Bradley A. Smith is the Josiah H. Blackmore II/Shirley M. Nault Professor of Law at Capital University Law School in Columbus, Ohio, and the Founder and Chairman of the Center for Competitive Politics in Alexandria, Virginia.
Professor Smith served on the Federal Election Commission (FEC) from 2000 through 2005, including as the Commission’s Vice-Chairman in 2003 and Chairman during the presidential election year of 2004. During his tenure, Wall Street Journal dubbed Smith “the only honest man in this bordello.”

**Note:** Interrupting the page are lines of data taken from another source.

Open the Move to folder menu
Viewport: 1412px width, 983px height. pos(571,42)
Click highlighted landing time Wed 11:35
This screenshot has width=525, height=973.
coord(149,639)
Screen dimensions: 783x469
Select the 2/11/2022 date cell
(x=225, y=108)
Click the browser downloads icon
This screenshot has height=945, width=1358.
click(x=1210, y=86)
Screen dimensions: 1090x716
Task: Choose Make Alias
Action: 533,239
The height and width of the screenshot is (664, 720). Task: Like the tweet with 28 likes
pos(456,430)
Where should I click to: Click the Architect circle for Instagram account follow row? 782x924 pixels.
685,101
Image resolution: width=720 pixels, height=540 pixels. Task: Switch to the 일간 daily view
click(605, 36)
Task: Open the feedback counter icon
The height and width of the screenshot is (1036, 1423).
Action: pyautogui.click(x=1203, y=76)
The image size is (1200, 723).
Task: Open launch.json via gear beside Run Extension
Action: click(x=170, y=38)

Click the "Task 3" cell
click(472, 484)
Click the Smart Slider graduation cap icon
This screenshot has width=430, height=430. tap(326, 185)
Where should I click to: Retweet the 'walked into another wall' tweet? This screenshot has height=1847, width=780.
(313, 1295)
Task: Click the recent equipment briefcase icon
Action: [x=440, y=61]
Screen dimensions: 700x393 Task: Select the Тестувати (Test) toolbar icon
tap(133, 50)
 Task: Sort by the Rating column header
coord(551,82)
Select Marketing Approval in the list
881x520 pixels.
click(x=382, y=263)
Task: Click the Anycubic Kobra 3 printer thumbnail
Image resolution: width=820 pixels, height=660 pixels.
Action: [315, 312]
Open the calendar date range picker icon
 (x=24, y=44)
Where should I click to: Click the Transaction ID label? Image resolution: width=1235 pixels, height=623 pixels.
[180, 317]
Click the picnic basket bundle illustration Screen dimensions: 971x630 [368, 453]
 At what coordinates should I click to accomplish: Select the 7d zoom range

Professor Smith’s writings have appeared in such academic journals as the Yale Law Journal, Georgetown Law Journal, and Pennsylvania Law Review, and in popular publications such as the Wall Street Journal, New York Times, Washington Post, and National Review. His 2001 book, “Unfree Speech: The Folly of Campaign Finance Reform,” (Princeton University Press) was praised by columnist George Will as “the year’s most important book on governance.” He is also the co-author a leading casebook in the field of voting rights and election law.
In 2010, Professor Smith was awarded the Bradley Prize by the Bradley Foundation of Milwaukee, Wisconsin, as an “innovative thinker” whose work has “strengthened American democratic capitalism and the institutions, principles, and values that sustain and nurture it.”
He is Chairman of the Board of the 1851 Center for Constitutional Law and of the Buckeye Institute for Public Policy Studies, and a member of the Editorial Board of the Election Law Journal, the Board of Advisors of the Harvard Journal of Law & Public Policy, and the Executive Committee of the Election Law and Free Speech Practice Group of the Federalist Society.
From 2013-15 he held the Visiting Judge John T. Copenhaver Chair at the West Virginia University College of Law, and has also taught at George Mason University in Virginia.
Professor Smith is a cum laude graduate of both Kalamazoo College and Harvard Law School.